Data Visualization
The Story
The above graph shows the prices of wine in dependent on a the wine’s country of origin according to data fromopendatabc.ca. These prices are for wines sold in British Columbia Liquor Stores. As we can see, French wines tend to be much more expensive then the wines of any another country, with a median price exceeding $100 per litre.
This raises questions regarding the impact of a country’s “brand” on the price of its wine. Are we willing to pay so much more for French wine, simply because it is French? Or perhaps there are other characteristics which make French wine significantly more expensive than any other wine. This is especially interesting considering wines from countries such as Australia, South Africa, and Spain have recently received international awards1.
An example of the power of branding can be seen in the example of champagne. Champagne is a sparkling wine which is produced from the Champagne region in France following specific production guidelines. While sparkling wine can come from anywhere in the world, champagne must come from this specific region in France, despite the two often being synonymous for consumers. Champagne’s appeal to consumers has given this region of France the ability to sell their sparkling wine for high prices, some topping $1,500 per litre. However, it should be noted France’s red wine is also high priced, with some being priced over $6,000 per litre without touting the champagne brand.

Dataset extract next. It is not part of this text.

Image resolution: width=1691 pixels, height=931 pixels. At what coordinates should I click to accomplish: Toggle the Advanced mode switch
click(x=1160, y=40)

I suppose this should raise questions regarding how we value our wine. Do prices rely heavily on a country’s wine brand? Or are French wine producers able to consistently turn out better wines then the rest of the world? If this is the case, perhaps award winning wine producers from countries such as Australia, South Africa and Spain can begin matching the prices of their French competition.
The Reflection
As this was my first box-plot, I am very happy with how it turned out. I believe this graph presents an interesting story about wine prices and makes for an interesting discussion. I am particularly happy with how the guide for reading the box-plot turned out. I believe this greatly improves the clarity of this graph in a simple way.
One thing I would try to change about this graph is to have the boxes represent a traditional three number summary (minimum, median, maximum), rather than the interquartile range. I was unable to find a way to do this within ggplot2, but would try to dig a little deeper into how I may implement this in the future.
The Process
This graph was produced using the “BC Liquor Store Product Price List”2 made available on opendatabc.ca. This dataset contains the prices of 5,563 products sold in BC Liquor Stores, as well as the characteristics of the products. These characteristics included category (ie. Wine, Spirit, Beer), alcohol content, and origin country.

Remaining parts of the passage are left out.